I caught the story from Ars Technica:
A federal appeals court ruled (PDF) yesterday that the Americans with Disabilities Act (ADA) doesn’t apply to Netflix, since the online video provider is “not connected to any actual, physical place.”
Donald Cullen sued Netflix in March 2011, attempting to kick off a class-action lawsuit on behalf of disabled people who didn’t have full use of the videos because they aren’t all captioned. A district court judge threw out his lawsuit in 2013, and yesterday’s ruling by the US Court of Appeals for the 9th Circuit upholds that decision.
The decision is “unpublished,” meaning it isn’t intended to be used as precedent in other cases. However, it certainly doesn’t bode well for any plaintiff thinking about filing a similar case in the 9th Circuit, which covers most of the Western US.
While I don’t have a copy of the ruling, I would bet that Netflix made the same argument which Scribd made when it was sued by the National Federation for the Blind last year. Both argued that the ADA did not apply to their respective online services because websites weren’t places.
Scribd made the argument before a judge in New England, and lost the argument last month. The Netflix case was filed out west, where the 9th Circuit has repeatedly reached the wrong conclusion.
While the 9th Circuit is technically correct based on a literal reading of the ADA, but as a matter of principle and common sense they are wrong.
Passed in 1990, the ADA was intended to guarantee that disabled Americans have equal access to businesses, services, and public spaces – but not the internet, which is understandable because there was no such thing at the time.
Common sense tells us that Congress would have included online services when writing the ADA if they had known about them, but unfortunately the existing BBS and other computer networks were relatively unknown and obscure.
As a result, the ADA doesn’t mention the internet, so there was doubt as to whether the law covered online services.
Luckily for us that oversight was corrected in 2010, when Congress passed the 21st Century Communications and Video Accessibility Act (CVAA).
I love the CVAA; it takes the same basic idea as the ADA and applies it to the internet. So Scribd and Netflix want to argue that the accessibility requirements of the ADA don’t apply to them?
Fine. The CVAA does, and it says that online services have to be accessible.
I first heard about the CVAA in late 2013 when several ereader makers asked that their devices be granted an exemption from the regulations. Amazon and other companies argued that ereaders were so limited in function that they could not reasonably be made accessible.
The ereader makers got their exemption in January 2014, and it was extended earlier this year.
Fun Fact: Amazon et al got an exemption from the exact same regulations which requires Netflix and Scribd to have accessible websites. Yes, the law was rather broadly written, but that isn’t important.

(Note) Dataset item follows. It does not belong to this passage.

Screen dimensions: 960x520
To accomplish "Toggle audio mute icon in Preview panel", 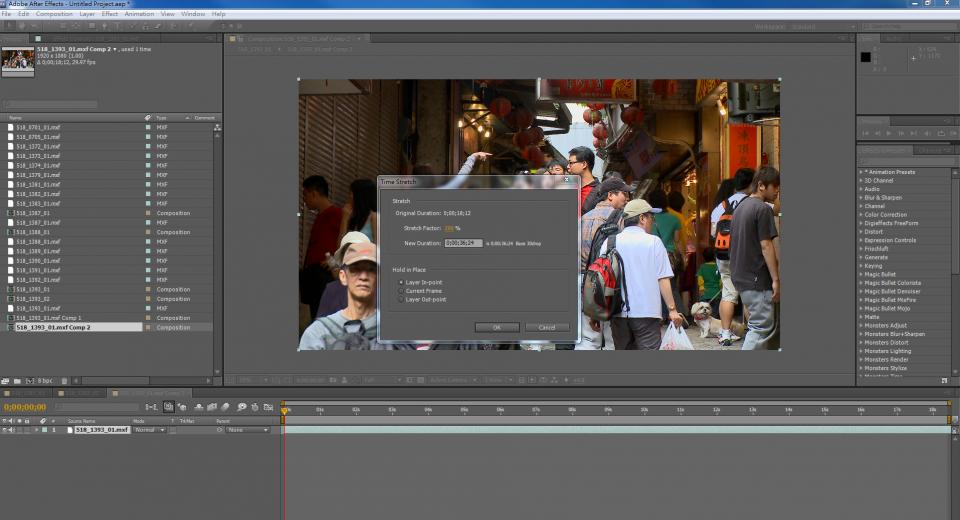I will 927,133.
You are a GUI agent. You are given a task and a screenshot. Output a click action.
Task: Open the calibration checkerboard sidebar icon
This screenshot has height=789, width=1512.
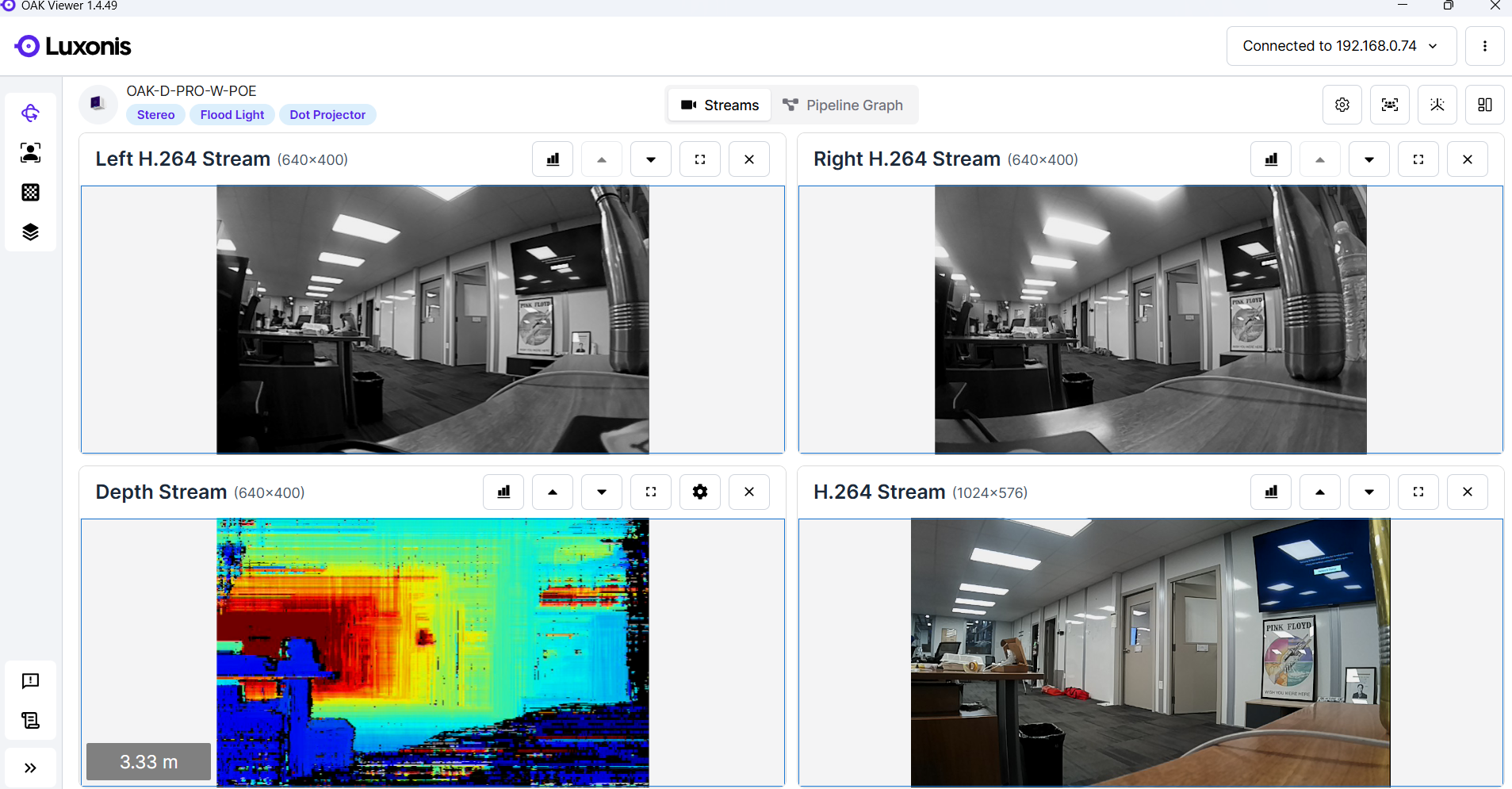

What matters is that there are accessibility regulations which apply here, and there is a way to go after Scribd and Netflix.
The FCC has a complaint process for issues like this.
Consumers cannot sue directly, but they can complain to the FCC. Should companies like Scribd and Netflix be found in violation, they can be fined up to $100,000 per violation per day (source).
That will get real painful real quick.